Competitive Inhibitors
- Competes with the substrate for the active site.
- Forms enzyme-inhibitor complex, preventing the substrate from binding.
- Competitive inhibitors are often substrate analogs.
- Methotrexate, an antineoplastic drug, competes with folic acid, inhibiting dihydrofolate reductase and blocking DNA synthesis.
- Competitive inhibition increases Km but does not change Vmax.
Noncompetitive Inhibitors
- Binds reversibly to the enzyme at a site away from the active site.
- This still allows for the substrate to bind normally.
- The enzyme is fully inactivated when the inhibitor is bound.
- Noncompetitive inhibition reduces Vmax but doesn't affect Km.
Optimal Conditions
- Enzymes have an optimum pH.
- Enzymes denature at extreme pH values.
- Ionization changes with different pH values, which influence the affinity of the enzyme for its substrate.
- Enzyme activity varies among sources in temperature optima, cellular location, Vmax, Km, and amino acid composition
- Active sites are highly conserved.
Irreversible Inhibitors
- Permanently inactivate enzymes.
- The only way for reversing the inactivation of the enzyme is the synthesis of new enzyme protein by the cell.
- Enzymes demonstrate temperature optimum, at which an increased rate is eventually slowed and then reversed as denaturation destroys structure.
- Aspirin inhibits cyclooxygenase I irreversibly.
- Ibuprofen inhibits cyclooxygenase I reversibly.
Regulation
- Regulation is the response of enzyme activity to physiological changes, structured in specialized sites.
- External signals are transmitted as second messengers from hormone-receptor binding.
- Internal signals are metabolic intermediates.
- External signals transmit via covalent modification; internal signals transmit via allosteric regulation.
Covalent Modification
- Protein kinase phosphorylates serine, threonine, or tyrosine in the regulated enzyme.
- Protein phosphatase dephosphorylates the regulated enzyme to restore the nonphosphorylated form.
- Phosphorylation can activate or inactivate the enzyme.

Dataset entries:

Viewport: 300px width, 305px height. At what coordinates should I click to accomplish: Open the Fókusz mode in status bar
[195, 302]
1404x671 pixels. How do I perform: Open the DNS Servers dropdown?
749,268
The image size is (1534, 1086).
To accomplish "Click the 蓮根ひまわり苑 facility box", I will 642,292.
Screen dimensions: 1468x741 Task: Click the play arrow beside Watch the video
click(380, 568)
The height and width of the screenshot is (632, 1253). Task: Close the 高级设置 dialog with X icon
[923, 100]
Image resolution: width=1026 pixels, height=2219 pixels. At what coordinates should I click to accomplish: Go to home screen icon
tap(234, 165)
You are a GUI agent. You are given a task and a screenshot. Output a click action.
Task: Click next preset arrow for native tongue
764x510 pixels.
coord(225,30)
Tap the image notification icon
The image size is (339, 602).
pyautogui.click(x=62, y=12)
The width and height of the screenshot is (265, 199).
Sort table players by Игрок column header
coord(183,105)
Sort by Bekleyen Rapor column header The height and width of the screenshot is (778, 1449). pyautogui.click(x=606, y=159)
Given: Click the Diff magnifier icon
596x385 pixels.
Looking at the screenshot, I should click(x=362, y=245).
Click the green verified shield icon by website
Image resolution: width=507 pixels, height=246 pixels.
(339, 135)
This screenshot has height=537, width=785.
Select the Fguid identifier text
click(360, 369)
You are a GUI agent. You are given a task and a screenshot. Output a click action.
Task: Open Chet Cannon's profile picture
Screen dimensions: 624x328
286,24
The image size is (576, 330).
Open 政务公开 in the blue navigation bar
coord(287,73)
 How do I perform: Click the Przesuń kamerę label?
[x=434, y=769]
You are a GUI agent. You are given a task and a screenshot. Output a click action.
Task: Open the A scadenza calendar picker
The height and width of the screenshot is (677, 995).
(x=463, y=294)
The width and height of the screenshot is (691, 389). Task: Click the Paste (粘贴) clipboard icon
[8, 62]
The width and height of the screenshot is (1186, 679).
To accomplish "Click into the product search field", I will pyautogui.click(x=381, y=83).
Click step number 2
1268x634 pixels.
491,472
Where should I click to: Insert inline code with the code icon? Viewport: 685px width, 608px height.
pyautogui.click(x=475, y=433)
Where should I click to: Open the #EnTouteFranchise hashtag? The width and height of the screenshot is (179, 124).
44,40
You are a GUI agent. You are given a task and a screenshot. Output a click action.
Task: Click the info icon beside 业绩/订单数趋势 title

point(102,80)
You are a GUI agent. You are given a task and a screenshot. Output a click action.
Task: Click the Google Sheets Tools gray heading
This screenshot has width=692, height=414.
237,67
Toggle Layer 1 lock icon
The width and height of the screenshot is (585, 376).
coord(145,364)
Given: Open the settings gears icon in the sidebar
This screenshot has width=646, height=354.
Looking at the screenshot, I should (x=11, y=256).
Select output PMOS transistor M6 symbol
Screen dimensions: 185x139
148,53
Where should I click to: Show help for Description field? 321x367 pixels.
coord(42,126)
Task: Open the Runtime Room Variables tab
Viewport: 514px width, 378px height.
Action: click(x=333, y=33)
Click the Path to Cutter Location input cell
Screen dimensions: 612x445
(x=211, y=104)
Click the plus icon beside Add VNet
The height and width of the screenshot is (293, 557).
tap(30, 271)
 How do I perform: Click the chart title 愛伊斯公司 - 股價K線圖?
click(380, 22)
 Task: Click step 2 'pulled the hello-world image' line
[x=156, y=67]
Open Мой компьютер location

Questions to answer>
1: Answer these questions from the enzyme notes:
(a) How does competitive inhibition affect Km and Vmax?
(b) Which enzyme does aspirin inhibit irreversibly?
(c) Which amino acids does protein kinase phosphorylate in the regulated enzyme?
2: Copy everything in the enzyme notes from "Irreversible Inhibitors" down to "by the cell.".
3: Write what comes next in the notes on enzyme inhibition and regulation, starting after their last line.

Your written answers>
1:
(a) It increases Km but does not change Vmax.
(b) Cyclooxygenase I.
(c) Serine, threonine, or tyrosine.

2:
Irreversible Inhibitors
- Permanently inactivate enzymes.
- The only way for reversing the inactivation of the enzyme is the synthesis of new enzyme protein by the cell.

3:
- Intracellular signaling uses a cascade mechanism to amplify hormonal signals sequentially.
Allosteric Regulation
- Allosterism results from effector molecule binding, increasing or decreasing enzyme activity.
- To be regulated by an allosteric effector, the enzyme must first demonstrate cooperativity.
- Positive cooperativity: Ligand binding on one subunit increases ligand binding on adjacent subunits, producing an S-shaped curve.
- Sequential mechanism: Change in activity occurs one subunit at a time.
- Concerted mechanism: Change in activity occurs simultaneously in all subunits.
Cellular Regulatory Strategies
- Multiple regulatory strategies reflect wide adaptations within cells and the body.
Metabolic Pathway Regulation
- Cells regulate pathways through compartmentation, gene regulation, covalent modification, and allosteric regulation.
- Compartmentation: Permanent regulation via physical separation
- Gene regulation: Long-term regulation, slow response.
- Covalent modification: Rapid regulation.
- Allosteric regulation: Instantaneous regulation.
Proenzymes (and Prohormones)
- Inactive storage forms activated by proteolytic removal.
- Examples: complement/clotting pathways, proinsulin.
Isoenzymes
- Alternative forms of same enzyme activity in varying tissue proportions.
- They differ in amino acid composition/sequence and multimeric structure; they have similar structures.
- Isoenzyme expression in tissues determines regulation
- Isoenzymes identified via electrophoresis.
Diagnostic Enzymology
- Tissue damage releases enzymes into the serum.
- This occurs in proportion to the amount of damage that occurred.
- The particular enzymes released can be isoenzyme forms that are tissue specific.